De qualquer modo, o documento "Mudar para sair da Crise...” tem razão em reivindicar uma “política econômica” que mobilize “um processo de desenvolvimento industrial e produtivo para o qual concorrem, entre outros: uma política cambial que proteja a indústria tecnologicamente competitiva; a redução dos juros; a criação de mecanismos privados de financiamento de longo prazo; o apoio e estímulo ao desenvolvimento de inovações no campo da ciência e da tecnologia para agregar valor a processos produtivos”.

 

Porém, não tem razão ao esquecer que, nas atuais condições do Brasil, os principais objetivos do desenvolvimento industrial e produtivo devem ser a geração de empregos e o crescimento não só da renda bruta, mas também da renda nacional. O que exige uma política econômica ainda mais qualificada do que a lista de itens acima.

* _Objetivo da tarefa_:
Reproduza, sem alterações, tudo o que vai de "Porém, não tem" até "de itens acima." no documento de origem acima.

* _Dados fornecidos_:

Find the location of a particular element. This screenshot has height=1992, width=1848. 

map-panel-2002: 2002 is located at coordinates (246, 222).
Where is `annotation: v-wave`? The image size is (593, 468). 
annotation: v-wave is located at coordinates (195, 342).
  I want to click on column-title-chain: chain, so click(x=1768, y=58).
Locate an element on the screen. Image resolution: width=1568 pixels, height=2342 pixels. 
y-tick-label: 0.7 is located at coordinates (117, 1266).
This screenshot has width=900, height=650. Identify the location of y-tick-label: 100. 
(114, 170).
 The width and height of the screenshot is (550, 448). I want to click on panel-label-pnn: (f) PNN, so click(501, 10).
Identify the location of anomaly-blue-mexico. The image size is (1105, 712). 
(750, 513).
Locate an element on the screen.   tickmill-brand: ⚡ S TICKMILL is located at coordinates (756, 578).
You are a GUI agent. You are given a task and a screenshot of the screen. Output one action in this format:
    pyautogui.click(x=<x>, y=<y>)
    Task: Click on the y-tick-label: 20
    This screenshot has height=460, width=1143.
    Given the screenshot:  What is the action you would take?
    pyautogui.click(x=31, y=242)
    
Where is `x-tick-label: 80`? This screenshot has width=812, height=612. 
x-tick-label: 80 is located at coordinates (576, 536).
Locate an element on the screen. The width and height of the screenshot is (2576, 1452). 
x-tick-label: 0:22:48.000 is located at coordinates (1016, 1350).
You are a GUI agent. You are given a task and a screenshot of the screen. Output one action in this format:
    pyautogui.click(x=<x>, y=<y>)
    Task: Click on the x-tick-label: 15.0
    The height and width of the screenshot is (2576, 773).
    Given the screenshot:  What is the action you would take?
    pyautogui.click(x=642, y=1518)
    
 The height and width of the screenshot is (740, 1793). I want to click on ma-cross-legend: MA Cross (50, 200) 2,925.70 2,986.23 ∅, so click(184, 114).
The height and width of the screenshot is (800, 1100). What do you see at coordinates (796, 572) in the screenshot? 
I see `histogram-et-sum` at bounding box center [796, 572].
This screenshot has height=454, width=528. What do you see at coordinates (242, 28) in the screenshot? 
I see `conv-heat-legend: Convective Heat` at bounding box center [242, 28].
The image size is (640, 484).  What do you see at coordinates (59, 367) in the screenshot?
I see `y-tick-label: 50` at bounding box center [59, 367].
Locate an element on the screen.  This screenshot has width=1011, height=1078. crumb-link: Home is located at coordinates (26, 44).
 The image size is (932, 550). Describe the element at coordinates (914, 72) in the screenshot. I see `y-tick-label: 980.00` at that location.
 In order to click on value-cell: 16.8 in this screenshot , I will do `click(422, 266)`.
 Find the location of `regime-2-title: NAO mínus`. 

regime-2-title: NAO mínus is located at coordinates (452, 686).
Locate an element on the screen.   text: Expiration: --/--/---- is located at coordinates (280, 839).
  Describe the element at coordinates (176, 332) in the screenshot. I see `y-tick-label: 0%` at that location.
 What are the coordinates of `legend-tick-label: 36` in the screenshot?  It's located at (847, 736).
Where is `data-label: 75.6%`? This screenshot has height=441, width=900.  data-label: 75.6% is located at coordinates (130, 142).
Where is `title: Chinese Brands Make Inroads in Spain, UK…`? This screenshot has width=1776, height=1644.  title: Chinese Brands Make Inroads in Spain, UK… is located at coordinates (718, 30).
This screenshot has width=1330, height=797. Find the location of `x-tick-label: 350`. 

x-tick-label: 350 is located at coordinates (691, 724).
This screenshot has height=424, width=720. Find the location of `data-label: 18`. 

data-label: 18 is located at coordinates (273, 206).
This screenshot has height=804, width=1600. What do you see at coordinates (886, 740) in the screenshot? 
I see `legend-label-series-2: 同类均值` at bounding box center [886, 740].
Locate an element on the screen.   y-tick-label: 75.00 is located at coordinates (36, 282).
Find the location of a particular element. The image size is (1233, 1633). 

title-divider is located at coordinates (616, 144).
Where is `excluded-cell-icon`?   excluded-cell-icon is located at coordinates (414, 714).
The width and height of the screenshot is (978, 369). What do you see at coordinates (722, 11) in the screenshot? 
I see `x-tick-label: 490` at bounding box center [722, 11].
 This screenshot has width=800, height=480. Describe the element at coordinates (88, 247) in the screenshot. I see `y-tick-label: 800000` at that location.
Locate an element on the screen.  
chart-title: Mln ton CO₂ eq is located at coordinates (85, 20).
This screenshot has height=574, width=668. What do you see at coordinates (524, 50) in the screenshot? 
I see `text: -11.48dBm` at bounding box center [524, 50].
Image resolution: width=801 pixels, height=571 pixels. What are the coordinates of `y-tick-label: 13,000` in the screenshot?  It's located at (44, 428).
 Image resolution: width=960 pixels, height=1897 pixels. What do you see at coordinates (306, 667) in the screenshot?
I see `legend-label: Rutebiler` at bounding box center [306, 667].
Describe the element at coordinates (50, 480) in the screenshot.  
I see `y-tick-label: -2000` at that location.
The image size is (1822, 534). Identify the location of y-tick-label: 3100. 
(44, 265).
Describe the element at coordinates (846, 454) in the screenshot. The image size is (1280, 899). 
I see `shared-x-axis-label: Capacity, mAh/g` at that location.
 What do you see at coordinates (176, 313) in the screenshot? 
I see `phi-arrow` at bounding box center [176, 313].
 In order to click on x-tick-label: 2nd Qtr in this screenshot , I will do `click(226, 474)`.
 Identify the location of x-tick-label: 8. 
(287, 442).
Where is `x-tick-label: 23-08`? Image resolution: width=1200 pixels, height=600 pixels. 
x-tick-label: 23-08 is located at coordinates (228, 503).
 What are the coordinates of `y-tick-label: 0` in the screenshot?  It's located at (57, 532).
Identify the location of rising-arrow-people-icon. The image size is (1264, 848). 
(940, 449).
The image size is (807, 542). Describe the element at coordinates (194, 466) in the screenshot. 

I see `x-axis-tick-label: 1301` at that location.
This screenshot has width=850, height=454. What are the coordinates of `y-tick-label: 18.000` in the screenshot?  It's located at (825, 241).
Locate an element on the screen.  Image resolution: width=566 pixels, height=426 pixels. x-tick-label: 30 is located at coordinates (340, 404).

* _Sua resposta_:
Porém, não tem razão ao esquecer que, nas atuais condições do Brasil, os principais objetivos do desenvolvimento industrial e produtivo devem ser a geração de empregos e o crescimento não só da renda bruta, mas também da renda nacional. O que exige uma política econômica ainda mais qualificada do que a lista de itens acima.